Extract provided:
Young people from Africa say stereotypes about China have been debunked by trips to high-tech and cultural highlights in Guangdong.
Dancing hand in hand in a big circle with new Chinese friends, 188 African young people enjoyed a festive ending to the 2016 China-Africa Youth Gala held in South China's Guangdong province Aug 2 to 4.
Chanting to Waka Waka and Wavin' Flag, theme songs of the football World Cup in South Africa, Chinese and African participants in the gala lifted spirits at the top of Canton Tower in the provincial capital Guangzhou, where the farewell was held.
Before the trip to Guangzhou, the African delegation had toured high-tech companies in Shenzhen and been treated to a traditional lion dance in Foshan, two other fast-developing cities in Guangdong.
The three-day tour was eye-opening and changed the African guests' perception of China, according to David Kandi from the Democratic Republic of the Congo.
"The old image of China was of a production base of low-quality things, because many people coming to China from Africa brought such stuff back to their countries," says the 29-year-old founder of Zion Hub, an IT service provider.
"But I have a new image of China now, which is innovation and technology," Kandi says, standing in the exhibition hall of Huawei Technologies Co Ltd. He was impressed by the vision of the Shenzhen-based telecom giant in its work on a 4.5G network and the internet of things, the latter referring to the network of everyday objects with software or sensors that allow them to exchange data.
"Seeing is believing. Everywhere I go, I see innovation. I believe that Chinese people are advanced in the technology field," he says, adding that two of his friends bought a Xiaomi phone during the tour.
"Wars in my country ended 10 years ago, and now we have peace. We are trying to get developed and are in a technology revolution. The field is empty. We need help from Chinese talent, and there are many opportunities for Chinese investors."
China has been promoting mutually beneficial cooperation with African countries in areas of business and trade, technology, culture, education and tourism since Egypt became the first African country to establish diplomatic relations with China 60 years ago.
China-Africa relations were lifted to a comprehensive strategic cooperative partnership through a consensus reached in December by President Xi Jinping and African leaders attending the second summit of the Forum on China-Africa Cooperation held in Johannesburg.

Problem details: Translate into French the following sentence from the passage on the 2016 China-Africa Youth Gala: "The three-day tour was eye-opening and changed the African guests' perception of China, according to David Kandi from the Democratic Republic of the Congo."

Information provided:
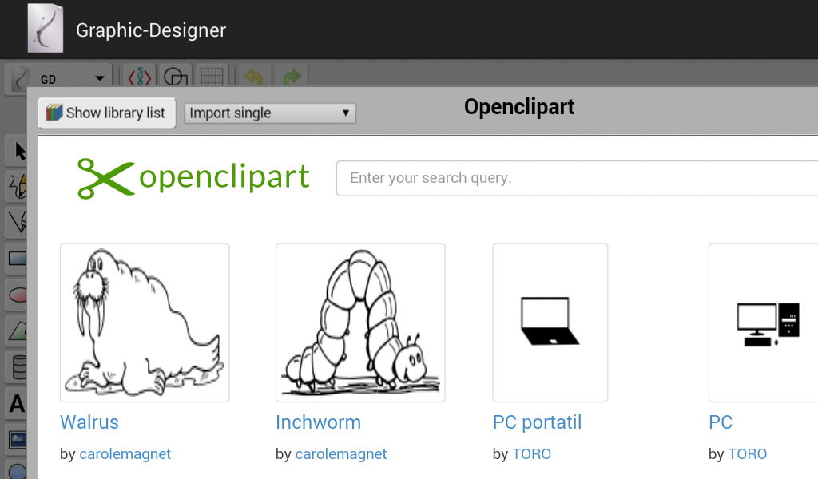Toggle the grid view icon

pyautogui.click(x=212, y=77)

Written answer: La tournée de trois jours a été révélatrice et a changé la perception que les invités africains avaient de la Chine, selon David Kandi, originaire de la République démocratique du Congo.